As in the case of so many other popular songs, the lyrics do not mean so very much in themselves. And yet several revealing statements can be found using the sampling technique:
I never feel a thing is real
Mmm, mm, mm, mm
Say It’s only a paper moon / Sailing over a cardboard sea / But it wouldn’t be make-believe / If you believed in me
These are statements – especially the first two – that illustrate and record the idiosyncratic language of art.
Two centuries ago, the English poet Samuel Taylor Coleridge proposed the “willing suspension of disbelief” in favour of artistic experience.
For many contemporary artists, this suspension of disbelief has a dual value, concerning both the value of representation and a form of active critique of the “orientations” of information (and so of belief and of common sense).
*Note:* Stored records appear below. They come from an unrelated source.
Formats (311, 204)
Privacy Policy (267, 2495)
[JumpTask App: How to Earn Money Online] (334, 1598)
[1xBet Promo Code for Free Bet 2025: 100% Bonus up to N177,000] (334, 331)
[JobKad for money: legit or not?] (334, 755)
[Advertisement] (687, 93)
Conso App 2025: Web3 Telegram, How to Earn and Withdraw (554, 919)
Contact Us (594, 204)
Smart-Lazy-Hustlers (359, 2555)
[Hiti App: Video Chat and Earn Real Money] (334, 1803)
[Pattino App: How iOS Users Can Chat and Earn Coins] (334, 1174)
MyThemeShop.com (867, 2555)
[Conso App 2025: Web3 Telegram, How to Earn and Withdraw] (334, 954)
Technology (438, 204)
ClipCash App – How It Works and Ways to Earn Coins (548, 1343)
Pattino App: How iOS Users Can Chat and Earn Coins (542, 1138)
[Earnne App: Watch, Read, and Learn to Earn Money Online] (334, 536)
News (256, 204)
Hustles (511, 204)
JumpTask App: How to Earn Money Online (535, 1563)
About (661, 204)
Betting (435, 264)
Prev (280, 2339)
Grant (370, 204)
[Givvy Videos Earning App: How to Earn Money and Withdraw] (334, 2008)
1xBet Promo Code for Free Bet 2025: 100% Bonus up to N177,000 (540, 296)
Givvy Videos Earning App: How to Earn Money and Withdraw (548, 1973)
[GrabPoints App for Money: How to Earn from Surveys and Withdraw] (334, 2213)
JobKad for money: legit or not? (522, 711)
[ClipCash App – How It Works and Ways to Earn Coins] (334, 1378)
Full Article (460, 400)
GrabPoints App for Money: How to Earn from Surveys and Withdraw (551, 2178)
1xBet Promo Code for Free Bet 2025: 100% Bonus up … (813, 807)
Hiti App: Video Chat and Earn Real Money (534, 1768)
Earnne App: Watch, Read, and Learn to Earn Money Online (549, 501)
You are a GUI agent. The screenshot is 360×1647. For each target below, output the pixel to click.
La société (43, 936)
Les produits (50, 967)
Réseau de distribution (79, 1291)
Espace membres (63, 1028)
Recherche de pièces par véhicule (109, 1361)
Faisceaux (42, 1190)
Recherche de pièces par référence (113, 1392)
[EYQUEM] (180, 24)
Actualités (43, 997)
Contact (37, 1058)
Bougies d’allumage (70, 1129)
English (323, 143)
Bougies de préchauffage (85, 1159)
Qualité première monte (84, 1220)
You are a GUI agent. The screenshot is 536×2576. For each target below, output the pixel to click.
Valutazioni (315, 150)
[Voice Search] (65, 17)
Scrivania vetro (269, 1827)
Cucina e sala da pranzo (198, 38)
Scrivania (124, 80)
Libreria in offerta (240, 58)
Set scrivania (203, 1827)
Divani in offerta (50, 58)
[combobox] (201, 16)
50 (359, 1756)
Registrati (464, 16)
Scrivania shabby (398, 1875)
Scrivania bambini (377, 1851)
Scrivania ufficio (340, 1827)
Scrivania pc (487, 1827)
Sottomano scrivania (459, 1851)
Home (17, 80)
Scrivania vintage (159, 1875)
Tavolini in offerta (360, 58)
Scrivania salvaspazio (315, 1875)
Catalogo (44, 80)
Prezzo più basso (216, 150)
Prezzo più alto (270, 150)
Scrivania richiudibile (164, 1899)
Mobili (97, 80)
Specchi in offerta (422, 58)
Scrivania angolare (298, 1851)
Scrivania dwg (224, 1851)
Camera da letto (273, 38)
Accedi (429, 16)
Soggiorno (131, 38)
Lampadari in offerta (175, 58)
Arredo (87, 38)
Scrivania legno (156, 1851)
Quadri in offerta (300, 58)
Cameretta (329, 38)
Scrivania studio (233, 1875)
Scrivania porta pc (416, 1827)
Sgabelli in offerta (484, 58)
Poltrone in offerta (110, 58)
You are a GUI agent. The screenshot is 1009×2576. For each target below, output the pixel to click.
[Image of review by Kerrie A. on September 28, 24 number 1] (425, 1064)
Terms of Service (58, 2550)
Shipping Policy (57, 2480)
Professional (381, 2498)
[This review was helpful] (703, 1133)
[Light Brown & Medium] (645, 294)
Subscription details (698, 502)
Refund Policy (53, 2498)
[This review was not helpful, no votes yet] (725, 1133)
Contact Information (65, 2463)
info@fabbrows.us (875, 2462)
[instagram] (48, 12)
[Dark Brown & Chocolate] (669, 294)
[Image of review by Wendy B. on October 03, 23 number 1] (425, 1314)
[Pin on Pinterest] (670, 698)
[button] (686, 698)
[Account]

That expression “mmm, mm, mm, mm” is a sort of post-minimal response, both to the nature of what we see and to the authentic expression of an unease or of a difference in views (which is similar, but obviously has a rather different value from the dubious “mmm, mm” of the cryptic codified messaging used in chats).
It’s Only a Paper Moon seemed to us to be an appropriate title, adopting a gentle design approach, for an exhibition of “works about paper and on paper” that offers a variety of different examples to indicate linguistic processes, exercises in style (such as the original practice of d’après, meaning “inspired by”), humorous reformulations of perception and cutting social commentary.